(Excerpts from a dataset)
⁂
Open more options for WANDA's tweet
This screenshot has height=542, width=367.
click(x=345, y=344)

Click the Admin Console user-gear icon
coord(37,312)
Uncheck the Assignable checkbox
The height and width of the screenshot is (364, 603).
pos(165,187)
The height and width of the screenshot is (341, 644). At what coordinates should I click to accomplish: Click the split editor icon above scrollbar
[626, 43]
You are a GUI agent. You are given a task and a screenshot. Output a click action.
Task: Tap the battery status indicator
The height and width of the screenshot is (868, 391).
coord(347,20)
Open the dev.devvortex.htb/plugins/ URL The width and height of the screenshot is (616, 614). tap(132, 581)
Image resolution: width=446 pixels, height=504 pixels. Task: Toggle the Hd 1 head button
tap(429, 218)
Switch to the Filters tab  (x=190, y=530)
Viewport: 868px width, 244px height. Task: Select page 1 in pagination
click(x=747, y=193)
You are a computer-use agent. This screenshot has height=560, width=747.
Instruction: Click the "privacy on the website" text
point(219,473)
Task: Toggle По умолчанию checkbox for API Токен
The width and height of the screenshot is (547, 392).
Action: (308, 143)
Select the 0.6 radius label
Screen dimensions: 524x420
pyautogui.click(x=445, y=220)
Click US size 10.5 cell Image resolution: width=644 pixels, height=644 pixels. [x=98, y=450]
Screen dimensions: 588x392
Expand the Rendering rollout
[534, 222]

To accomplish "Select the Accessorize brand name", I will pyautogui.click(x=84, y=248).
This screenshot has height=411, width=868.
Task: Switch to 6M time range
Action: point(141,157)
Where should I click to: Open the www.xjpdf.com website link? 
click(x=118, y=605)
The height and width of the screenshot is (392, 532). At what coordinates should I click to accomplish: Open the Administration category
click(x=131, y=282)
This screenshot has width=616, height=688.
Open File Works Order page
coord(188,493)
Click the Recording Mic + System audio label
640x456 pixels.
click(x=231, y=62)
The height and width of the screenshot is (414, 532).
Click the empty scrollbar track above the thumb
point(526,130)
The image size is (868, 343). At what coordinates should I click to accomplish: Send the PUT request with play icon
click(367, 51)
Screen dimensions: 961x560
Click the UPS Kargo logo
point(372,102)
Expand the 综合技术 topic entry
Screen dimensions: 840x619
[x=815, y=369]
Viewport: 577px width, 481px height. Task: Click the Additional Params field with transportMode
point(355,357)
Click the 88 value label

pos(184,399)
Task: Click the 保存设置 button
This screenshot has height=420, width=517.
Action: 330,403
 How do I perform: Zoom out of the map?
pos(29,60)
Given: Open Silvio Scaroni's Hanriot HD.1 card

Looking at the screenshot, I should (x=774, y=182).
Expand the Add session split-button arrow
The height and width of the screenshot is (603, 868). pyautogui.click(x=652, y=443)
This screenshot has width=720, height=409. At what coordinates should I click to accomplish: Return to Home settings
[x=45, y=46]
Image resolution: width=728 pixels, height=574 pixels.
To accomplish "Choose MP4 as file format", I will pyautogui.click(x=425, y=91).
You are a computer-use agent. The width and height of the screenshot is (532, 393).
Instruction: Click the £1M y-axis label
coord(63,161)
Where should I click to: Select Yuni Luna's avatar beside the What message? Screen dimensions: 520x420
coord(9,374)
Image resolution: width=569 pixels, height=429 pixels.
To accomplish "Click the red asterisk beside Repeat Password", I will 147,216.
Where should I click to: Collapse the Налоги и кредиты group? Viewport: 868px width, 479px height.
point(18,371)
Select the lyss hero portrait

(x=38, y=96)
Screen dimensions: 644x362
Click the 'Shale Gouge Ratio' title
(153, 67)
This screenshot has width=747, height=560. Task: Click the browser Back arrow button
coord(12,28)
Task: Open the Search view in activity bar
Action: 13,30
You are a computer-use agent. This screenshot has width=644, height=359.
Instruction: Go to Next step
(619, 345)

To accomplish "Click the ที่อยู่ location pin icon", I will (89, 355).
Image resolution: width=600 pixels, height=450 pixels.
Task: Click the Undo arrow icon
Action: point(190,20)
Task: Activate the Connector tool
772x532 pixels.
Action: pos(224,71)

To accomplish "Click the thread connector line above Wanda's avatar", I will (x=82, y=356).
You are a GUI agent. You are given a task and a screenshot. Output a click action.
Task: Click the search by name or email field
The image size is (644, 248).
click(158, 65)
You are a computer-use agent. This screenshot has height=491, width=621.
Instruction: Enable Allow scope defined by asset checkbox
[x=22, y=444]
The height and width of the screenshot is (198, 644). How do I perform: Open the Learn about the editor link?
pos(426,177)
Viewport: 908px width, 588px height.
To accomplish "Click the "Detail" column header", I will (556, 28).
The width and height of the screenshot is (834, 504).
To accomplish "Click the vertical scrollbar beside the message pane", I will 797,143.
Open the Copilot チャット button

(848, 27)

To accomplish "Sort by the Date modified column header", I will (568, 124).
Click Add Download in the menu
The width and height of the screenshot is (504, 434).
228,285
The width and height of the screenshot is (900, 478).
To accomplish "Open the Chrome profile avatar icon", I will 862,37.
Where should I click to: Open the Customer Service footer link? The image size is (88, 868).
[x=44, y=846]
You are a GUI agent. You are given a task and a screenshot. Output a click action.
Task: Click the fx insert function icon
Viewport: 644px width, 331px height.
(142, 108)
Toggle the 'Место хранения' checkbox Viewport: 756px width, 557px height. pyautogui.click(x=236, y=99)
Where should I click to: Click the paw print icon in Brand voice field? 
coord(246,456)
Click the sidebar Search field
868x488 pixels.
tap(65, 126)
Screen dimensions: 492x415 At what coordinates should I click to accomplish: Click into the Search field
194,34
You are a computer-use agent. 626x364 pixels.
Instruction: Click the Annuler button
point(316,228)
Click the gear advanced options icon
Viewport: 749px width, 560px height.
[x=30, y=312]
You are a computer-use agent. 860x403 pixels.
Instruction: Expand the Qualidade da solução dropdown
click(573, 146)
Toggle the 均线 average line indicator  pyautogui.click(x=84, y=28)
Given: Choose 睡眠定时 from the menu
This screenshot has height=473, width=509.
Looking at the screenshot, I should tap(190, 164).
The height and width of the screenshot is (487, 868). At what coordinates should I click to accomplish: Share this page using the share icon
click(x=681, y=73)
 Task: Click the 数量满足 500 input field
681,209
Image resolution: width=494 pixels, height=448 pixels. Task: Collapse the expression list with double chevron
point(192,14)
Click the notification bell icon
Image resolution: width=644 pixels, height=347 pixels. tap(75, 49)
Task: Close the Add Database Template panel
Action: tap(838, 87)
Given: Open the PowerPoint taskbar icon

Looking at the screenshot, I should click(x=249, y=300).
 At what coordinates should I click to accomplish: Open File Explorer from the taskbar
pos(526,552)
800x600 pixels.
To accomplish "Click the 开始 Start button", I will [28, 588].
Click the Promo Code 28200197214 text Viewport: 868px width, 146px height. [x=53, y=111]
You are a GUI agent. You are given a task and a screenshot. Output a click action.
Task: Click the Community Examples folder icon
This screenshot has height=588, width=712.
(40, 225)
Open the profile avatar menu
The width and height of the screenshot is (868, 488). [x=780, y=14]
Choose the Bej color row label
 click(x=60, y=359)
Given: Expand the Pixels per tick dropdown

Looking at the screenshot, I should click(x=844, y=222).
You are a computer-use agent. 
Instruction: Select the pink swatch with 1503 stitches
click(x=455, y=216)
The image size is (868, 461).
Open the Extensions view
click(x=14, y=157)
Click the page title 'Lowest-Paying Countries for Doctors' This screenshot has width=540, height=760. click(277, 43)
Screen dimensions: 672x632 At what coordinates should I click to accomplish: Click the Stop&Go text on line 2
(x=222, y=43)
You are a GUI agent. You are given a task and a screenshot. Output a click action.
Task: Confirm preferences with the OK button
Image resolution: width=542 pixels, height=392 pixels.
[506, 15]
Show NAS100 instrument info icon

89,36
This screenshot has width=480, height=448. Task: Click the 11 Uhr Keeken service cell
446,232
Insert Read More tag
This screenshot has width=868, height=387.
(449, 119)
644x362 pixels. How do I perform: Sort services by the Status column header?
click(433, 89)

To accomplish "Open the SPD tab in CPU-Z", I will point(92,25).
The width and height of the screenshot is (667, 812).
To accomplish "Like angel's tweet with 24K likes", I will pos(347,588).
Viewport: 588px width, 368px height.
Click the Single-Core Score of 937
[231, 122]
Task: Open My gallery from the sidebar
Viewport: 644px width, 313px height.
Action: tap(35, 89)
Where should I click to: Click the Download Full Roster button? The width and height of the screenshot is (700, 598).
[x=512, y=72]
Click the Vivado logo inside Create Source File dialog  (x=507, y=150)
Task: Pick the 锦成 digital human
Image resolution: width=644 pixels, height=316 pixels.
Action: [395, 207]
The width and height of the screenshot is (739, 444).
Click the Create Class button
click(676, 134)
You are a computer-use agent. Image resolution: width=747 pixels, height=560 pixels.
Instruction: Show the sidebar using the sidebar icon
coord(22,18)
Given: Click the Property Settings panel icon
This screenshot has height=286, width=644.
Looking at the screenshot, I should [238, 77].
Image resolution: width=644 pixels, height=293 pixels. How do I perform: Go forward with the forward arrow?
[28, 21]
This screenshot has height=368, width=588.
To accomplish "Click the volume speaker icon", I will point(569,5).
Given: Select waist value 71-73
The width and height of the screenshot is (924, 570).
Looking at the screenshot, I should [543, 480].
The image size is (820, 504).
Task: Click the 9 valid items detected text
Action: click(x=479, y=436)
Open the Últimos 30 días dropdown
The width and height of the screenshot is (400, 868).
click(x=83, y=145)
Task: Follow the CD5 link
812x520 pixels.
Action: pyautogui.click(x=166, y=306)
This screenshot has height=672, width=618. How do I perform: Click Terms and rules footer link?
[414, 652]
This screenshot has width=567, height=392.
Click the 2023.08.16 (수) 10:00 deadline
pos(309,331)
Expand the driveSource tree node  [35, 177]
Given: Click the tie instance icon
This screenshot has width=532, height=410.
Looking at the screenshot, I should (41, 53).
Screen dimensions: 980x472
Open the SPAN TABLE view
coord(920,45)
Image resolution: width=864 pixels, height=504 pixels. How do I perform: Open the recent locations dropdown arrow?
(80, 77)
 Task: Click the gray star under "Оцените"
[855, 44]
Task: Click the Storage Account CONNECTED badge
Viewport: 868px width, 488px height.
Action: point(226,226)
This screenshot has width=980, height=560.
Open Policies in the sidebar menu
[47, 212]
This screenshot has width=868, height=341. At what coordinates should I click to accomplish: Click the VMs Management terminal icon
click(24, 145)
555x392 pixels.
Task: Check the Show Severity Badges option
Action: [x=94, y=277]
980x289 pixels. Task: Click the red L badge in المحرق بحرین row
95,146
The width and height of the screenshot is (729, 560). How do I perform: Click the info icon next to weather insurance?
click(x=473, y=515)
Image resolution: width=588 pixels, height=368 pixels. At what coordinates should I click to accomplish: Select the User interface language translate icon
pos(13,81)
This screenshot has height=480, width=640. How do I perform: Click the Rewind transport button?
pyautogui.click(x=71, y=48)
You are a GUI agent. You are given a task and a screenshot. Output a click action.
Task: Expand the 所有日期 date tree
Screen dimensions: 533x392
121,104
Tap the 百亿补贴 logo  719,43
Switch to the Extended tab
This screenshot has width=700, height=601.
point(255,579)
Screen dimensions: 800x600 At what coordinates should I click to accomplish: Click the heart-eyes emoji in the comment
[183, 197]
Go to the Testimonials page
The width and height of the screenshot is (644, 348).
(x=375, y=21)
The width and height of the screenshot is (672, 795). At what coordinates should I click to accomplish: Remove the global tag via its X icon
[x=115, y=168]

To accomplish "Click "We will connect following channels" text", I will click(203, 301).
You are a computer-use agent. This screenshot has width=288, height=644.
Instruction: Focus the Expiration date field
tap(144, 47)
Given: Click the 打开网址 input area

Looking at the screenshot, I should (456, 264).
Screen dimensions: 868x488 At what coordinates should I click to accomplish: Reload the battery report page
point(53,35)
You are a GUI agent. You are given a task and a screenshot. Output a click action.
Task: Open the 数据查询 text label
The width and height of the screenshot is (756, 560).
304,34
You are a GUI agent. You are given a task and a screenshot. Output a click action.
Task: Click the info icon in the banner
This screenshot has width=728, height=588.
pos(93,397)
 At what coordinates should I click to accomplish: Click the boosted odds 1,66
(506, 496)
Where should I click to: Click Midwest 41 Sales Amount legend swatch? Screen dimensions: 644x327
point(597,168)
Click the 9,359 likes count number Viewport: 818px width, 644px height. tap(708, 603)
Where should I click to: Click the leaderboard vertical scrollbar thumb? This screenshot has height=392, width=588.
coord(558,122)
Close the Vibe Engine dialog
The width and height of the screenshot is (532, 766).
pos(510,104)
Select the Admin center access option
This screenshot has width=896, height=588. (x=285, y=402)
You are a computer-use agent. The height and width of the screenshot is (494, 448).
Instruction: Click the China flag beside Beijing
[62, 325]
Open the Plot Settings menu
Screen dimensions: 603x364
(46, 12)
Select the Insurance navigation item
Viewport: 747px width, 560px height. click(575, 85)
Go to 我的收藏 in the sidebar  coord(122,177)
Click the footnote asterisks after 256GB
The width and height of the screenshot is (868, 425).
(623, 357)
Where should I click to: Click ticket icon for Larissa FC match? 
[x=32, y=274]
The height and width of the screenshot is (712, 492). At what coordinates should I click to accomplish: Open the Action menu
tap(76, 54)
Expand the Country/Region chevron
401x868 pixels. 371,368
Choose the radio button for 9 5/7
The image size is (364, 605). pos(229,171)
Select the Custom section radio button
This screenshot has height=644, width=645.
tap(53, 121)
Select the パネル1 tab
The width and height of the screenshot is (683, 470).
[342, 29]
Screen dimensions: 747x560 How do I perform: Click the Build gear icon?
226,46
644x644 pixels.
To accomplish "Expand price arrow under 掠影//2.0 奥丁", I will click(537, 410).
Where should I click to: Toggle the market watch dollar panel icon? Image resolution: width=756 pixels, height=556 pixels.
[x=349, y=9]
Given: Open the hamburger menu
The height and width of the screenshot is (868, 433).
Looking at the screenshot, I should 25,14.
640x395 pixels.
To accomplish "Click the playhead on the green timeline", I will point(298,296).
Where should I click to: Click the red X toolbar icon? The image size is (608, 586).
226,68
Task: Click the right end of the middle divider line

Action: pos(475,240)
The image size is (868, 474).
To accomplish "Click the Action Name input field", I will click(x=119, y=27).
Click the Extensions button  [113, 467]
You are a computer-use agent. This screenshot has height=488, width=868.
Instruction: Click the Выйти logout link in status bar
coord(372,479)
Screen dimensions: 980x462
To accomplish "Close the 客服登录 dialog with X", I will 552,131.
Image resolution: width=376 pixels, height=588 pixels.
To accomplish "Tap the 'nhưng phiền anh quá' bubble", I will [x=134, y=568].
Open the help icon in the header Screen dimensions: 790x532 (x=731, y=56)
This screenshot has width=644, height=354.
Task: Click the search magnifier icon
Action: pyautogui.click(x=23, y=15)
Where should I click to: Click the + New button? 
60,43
⁂
▶ _Task item_
Every line that contains the string "options" should be returned from the data.

▶ _Solution below_
Open more options for WANDA's tweet
Click the gear advanced options icon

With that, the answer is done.